It is rumoured this morning that Sackville Street has been burned out
and levelled to the ground. It is said that the end is in sight; and, it
is said, that matters are, if anything rather worse than better. That
the Volunteers have sallied from some of their strongholds and
entrenched themselves, and that in one place alone (the South Lotts)
they have seven machine guns. That when the houses which they held
became untenable they rushed out and seized other houses, and that,
pursuing these tactics, there seemed no reason to believe that the
Insurrection would ever come to an end. That the streets are filled with
Volunteers in plain clothes, but having revolvers in their pockets.
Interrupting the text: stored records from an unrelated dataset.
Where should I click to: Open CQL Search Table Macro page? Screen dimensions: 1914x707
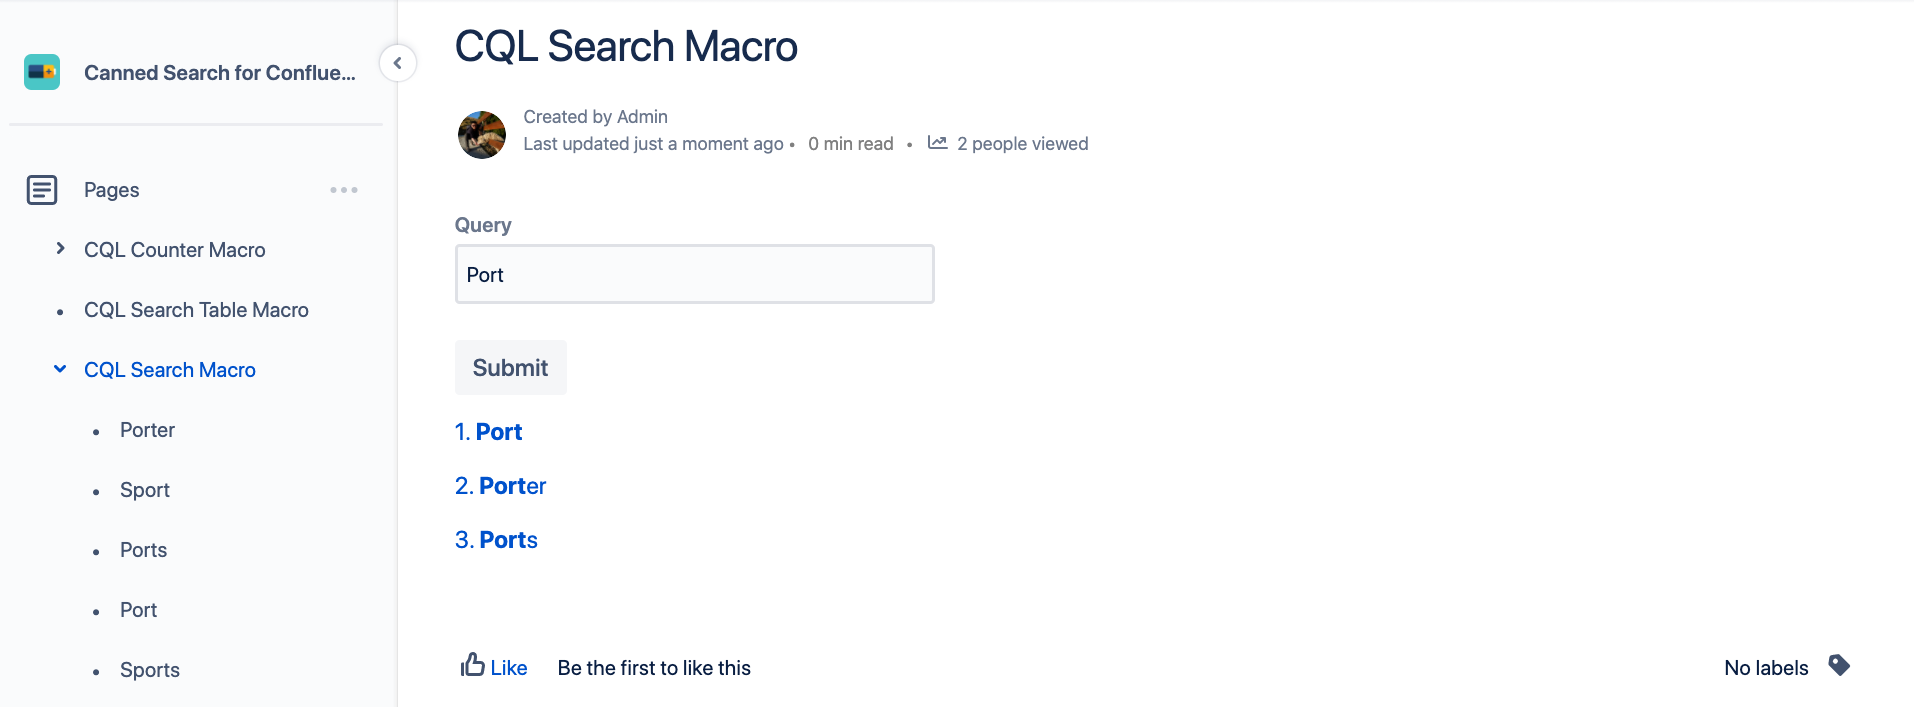[x=196, y=310]
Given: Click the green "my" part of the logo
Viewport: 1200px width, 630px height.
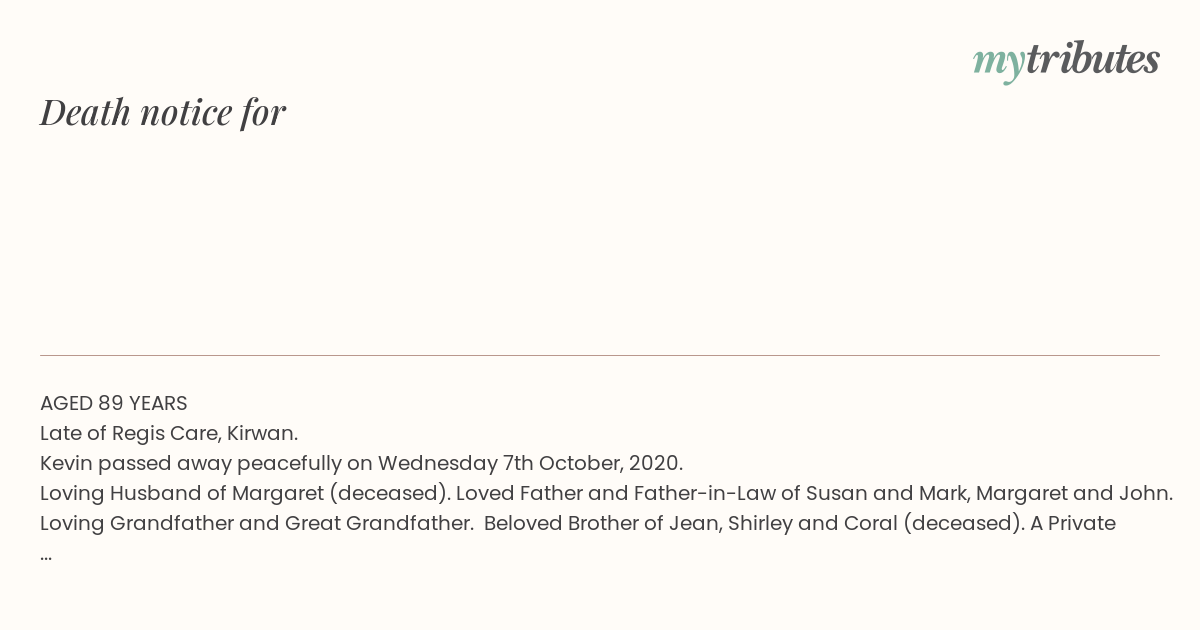Looking at the screenshot, I should 998,64.
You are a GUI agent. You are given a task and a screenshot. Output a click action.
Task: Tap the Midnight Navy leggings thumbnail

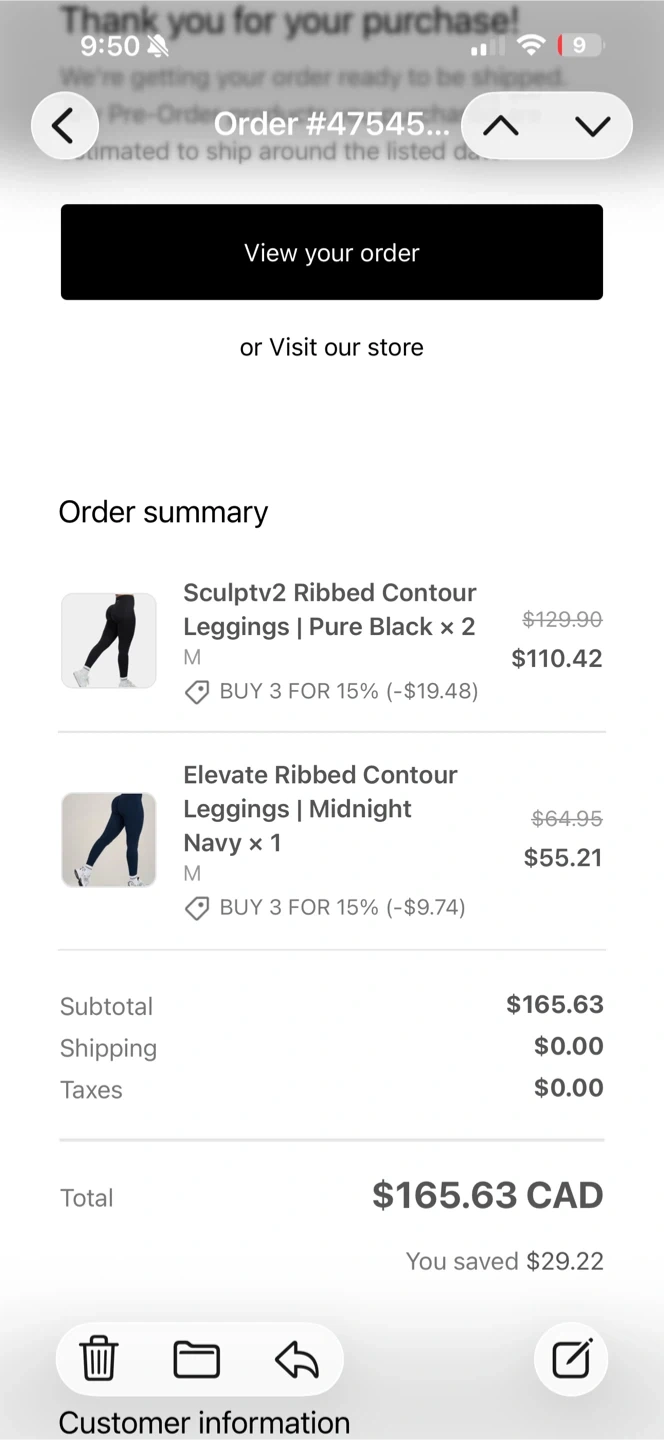[x=109, y=840]
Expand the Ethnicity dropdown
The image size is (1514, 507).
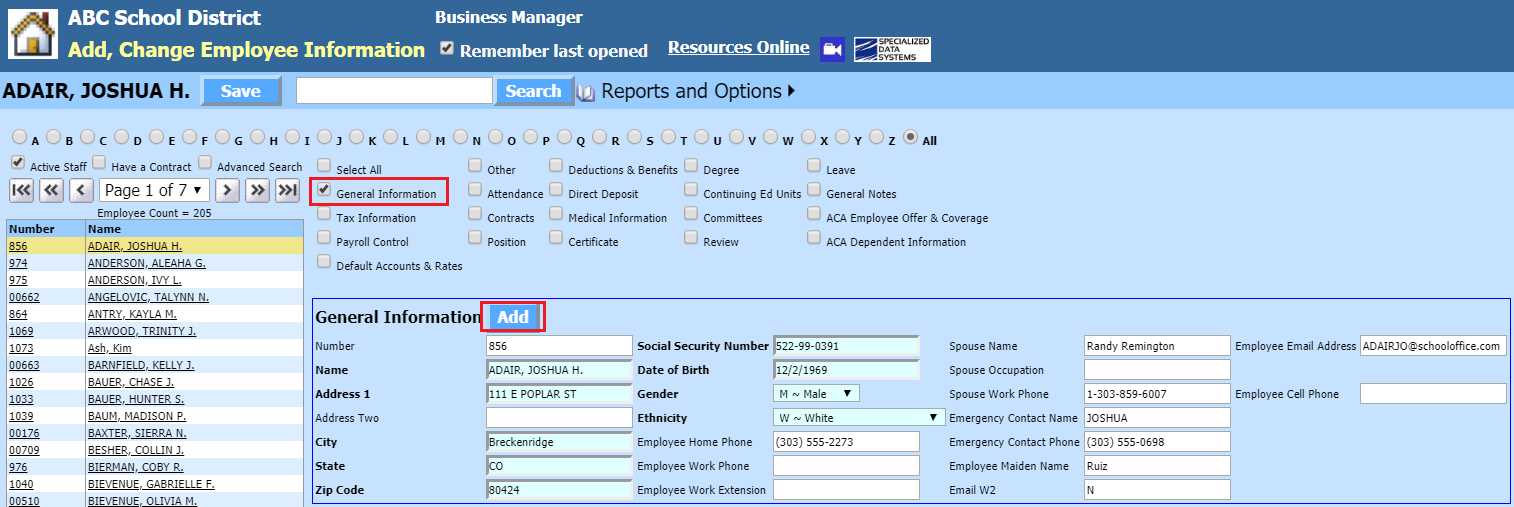coord(858,418)
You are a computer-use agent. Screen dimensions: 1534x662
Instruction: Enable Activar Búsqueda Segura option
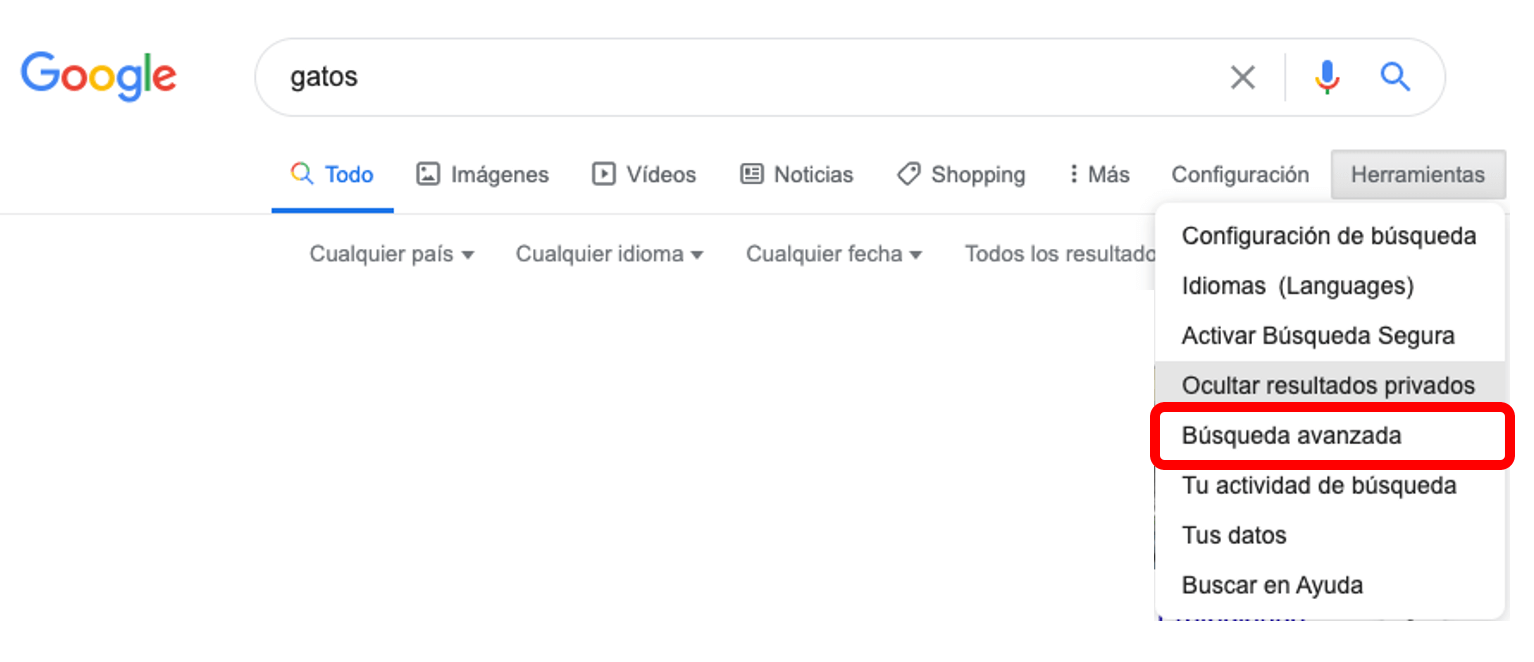point(1317,336)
That
the streets are filled with soldiers equally revolvered and plain
clothed, and that the least one says on any subject the less one would
have to answer for.

The feeling that I tapped was definitely Anti-Volunteer, but the number
of people who would speak was few, and one regarded the noncommital
folk who were so smiling and polite, and so prepared to talk, with much
curiosity, seeking to read in their eyes, in their bearing, even in the
cut of their clothes what might be the secret movements and cogitations
of their minds.

I received the impression that numbers of them did not care a rap what
way it went; and that others had ceased to be mental creatures and were
merely machines for registering the sensations of the time.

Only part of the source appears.